Pabsts Frau fühlt sich der Kunst wegen vernachlässigt und sucht Zuflucht im Alkohol. Der gemeinsame Sohn avanciert zum begeisterten Hitlerjugend-Mitglied. Wir werden Zeugen eines aufreibenden Lebens zwischen Kunst und Politik und erleben Pabst dabei als kompromissbereiten Egoisten.

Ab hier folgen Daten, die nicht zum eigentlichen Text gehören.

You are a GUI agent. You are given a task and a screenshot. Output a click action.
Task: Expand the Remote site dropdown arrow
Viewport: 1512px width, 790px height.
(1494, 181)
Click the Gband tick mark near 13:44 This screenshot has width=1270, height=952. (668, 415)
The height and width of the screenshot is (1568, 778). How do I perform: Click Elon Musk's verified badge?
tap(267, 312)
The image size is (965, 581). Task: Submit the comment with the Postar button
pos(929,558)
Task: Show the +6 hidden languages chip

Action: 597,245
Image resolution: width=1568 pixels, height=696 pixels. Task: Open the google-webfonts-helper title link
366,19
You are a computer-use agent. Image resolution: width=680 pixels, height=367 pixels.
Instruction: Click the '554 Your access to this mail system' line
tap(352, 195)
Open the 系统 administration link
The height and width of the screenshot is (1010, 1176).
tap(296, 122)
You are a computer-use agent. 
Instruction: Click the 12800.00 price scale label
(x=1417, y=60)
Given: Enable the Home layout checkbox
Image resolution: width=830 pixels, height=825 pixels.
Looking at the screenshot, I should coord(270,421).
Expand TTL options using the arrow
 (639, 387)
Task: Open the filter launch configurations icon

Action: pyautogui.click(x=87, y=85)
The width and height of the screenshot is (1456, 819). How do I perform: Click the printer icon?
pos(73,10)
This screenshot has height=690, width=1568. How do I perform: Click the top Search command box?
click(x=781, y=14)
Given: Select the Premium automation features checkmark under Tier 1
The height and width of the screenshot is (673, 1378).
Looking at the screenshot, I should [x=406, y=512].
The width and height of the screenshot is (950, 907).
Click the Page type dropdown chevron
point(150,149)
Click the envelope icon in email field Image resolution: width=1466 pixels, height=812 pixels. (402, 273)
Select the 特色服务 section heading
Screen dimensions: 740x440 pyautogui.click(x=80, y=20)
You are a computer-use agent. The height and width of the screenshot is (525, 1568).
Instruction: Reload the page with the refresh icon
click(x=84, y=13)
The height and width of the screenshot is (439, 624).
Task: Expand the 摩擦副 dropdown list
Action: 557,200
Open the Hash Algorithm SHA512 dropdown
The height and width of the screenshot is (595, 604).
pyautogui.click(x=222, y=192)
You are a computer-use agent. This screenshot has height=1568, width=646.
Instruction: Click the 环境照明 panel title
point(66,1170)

„Ganz ohne Kompromisse gehe es natürlich nicht, sagte Rühmann. Er habe sich von Maria scheiden lassen müssen, sonst hätte er nicht mehr arbeiten können. Er habe ihr dann selbst einen schwedischen Kollegen als neuen Scheinehemann vermittelt, den Rolf. Er überweise den beiden monatlich Geld, Göring habe das Arrangement abgesegnet. So sei allen geholfen: Er könne drehen, Maria sei sicher, Rolf verdiene gut.“
Daniel Kehlmann hat wieder einmal eine enorme Fleißarbeit abgeliefert, hat umfangreich recherchiert und vor der historischen „Kulisse“ spannende Fragen aufgeworfen. In „Lichtspiel“ wimmelt es von Fakten, historischen Figuren, fiktiven Gesprächen, von vielen intelligenten Parallelen, die zur Gegenwart geschlagen werden können, aber die Figuren bleiben farblos (wie in einem alten Schwarz-Weiß-Film), geradezu blutleer. Sie hängen wie Marionetten an den Erzählfäden des Autors, ohne jedes Eigenleben. In „Lichtspiel“ wird zu viel gedacht und zu wenig gefühlt.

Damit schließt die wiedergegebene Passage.